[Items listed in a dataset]
# # #
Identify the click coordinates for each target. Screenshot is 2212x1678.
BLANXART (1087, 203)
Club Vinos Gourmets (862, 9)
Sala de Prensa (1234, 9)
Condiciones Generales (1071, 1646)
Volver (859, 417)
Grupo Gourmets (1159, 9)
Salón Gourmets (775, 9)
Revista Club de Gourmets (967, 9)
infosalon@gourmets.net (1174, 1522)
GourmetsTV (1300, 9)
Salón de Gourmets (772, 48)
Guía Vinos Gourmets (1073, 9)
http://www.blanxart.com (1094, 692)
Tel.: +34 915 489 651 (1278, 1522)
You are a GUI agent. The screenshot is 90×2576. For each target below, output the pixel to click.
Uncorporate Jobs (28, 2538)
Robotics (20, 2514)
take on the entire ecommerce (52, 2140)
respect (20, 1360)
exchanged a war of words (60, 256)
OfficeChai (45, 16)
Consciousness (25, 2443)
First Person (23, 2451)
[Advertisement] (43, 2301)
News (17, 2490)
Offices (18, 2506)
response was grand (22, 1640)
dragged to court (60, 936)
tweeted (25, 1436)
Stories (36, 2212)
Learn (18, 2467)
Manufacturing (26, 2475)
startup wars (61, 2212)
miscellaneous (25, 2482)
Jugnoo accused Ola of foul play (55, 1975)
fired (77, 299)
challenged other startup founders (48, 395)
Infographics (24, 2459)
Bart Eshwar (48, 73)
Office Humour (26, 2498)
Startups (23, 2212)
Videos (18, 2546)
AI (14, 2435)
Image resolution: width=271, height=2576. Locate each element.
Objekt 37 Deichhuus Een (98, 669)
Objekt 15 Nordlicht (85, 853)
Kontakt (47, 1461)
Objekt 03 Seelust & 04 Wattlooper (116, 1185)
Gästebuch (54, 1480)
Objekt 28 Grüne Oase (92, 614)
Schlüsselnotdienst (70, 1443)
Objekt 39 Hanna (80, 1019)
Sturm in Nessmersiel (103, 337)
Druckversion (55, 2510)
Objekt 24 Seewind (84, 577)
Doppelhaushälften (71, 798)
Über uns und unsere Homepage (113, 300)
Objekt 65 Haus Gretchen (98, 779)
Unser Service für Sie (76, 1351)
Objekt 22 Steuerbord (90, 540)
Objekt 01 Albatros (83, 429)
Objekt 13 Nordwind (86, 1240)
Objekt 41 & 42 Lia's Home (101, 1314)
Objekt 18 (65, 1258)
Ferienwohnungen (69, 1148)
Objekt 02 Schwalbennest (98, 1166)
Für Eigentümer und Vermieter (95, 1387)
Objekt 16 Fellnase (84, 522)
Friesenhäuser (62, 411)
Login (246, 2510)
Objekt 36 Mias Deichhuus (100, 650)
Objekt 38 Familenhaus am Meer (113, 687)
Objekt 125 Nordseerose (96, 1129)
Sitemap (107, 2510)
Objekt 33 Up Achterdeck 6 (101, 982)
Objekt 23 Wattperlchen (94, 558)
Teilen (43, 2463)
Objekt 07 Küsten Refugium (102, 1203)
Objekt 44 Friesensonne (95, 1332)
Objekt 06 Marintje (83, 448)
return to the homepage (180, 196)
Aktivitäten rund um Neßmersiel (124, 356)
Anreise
# # #
» **TASK STATEMENT**
Could you repeat every record word for word?

» **ANSWER SECTION**
Identify the click coordinates for each target. Screenshot is 2212x1678.
BLANXART (1087, 203)
Club Vinos Gourmets (862, 9)
Sala de Prensa (1234, 9)
Condiciones Generales (1071, 1646)
Volver (859, 417)
Grupo Gourmets (1159, 9)
Salón Gourmets (775, 9)
Revista Club de Gourmets (967, 9)
infosalon@gourmets.net (1174, 1522)
GourmetsTV (1300, 9)
Salón de Gourmets (772, 48)
Guía Vinos Gourmets (1073, 9)
http://www.blanxart.com (1094, 692)
Tel.: +34 915 489 651 (1278, 1522)
You are a GUI agent. The screenshot is 90×2576. For each target below, output the pixel to click.
Uncorporate Jobs (28, 2538)
Robotics (20, 2514)
take on the entire ecommerce (52, 2140)
respect (20, 1360)
exchanged a war of words (60, 256)
OfficeChai (45, 16)
Consciousness (25, 2443)
First Person (23, 2451)
[Advertisement] (43, 2301)
News (17, 2490)
Offices (18, 2506)
response was grand (22, 1640)
dragged to court (60, 936)
tweeted (25, 1436)
Stories (36, 2212)
Learn (18, 2467)
Manufacturing (26, 2475)
startup wars (61, 2212)
miscellaneous (25, 2482)
Jugnoo accused Ola of foul play (55, 1975)
fired (77, 299)
challenged other startup founders (48, 395)
Infographics (24, 2459)
Bart Eshwar (48, 73)
Office Humour (26, 2498)
Startups (23, 2212)
Videos (18, 2546)
AI (14, 2435)
Image resolution: width=271, height=2576. Locate each element.
Objekt 37 Deichhuus Een (98, 669)
Objekt 15 Nordlicht (85, 853)
Kontakt (47, 1461)
Objekt 03 Seelust & 04 Wattlooper (116, 1185)
Gästebuch (54, 1480)
Objekt 28 Grüne Oase (92, 614)
Schlüsselnotdienst (70, 1443)
Objekt 39 Hanna (80, 1019)
Sturm in Nessmersiel (103, 337)
Druckversion (55, 2510)
Objekt 24 Seewind (84, 577)
Doppelhaushälften (71, 798)
Über uns und unsere Homepage (113, 300)
Objekt 65 Haus Gretchen (98, 779)
Unser Service für Sie (76, 1351)
Objekt 22 Steuerbord (90, 540)
Objekt 01 Albatros (83, 429)
Objekt 13 Nordwind (86, 1240)
Objekt 41 & 42 Lia's Home (101, 1314)
Objekt 18 (65, 1258)
Ferienwohnungen (69, 1148)
Objekt 02 Schwalbennest (98, 1166)
Für Eigentümer und Vermieter (95, 1387)
Objekt 16 Fellnase (84, 522)
Friesenhäuser (62, 411)
Login (246, 2510)
Objekt 36 Mias Deichhuus (100, 650)
Objekt 38 Familenhaus am Meer (113, 687)
Objekt 125 Nordseerose (96, 1129)
Sitemap (107, 2510)
Objekt 33 Up Achterdeck 6 (101, 982)
Objekt 23 Wattperlchen (94, 558)
Teilen (43, 2463)
Objekt 07 Küsten Refugium (102, 1203)
Objekt 44 Friesensonne (95, 1332)
Objekt 06 Marintje (83, 448)
return to the homepage (180, 196)
Aktivitäten rund um Neßmersiel (124, 356)
Anreise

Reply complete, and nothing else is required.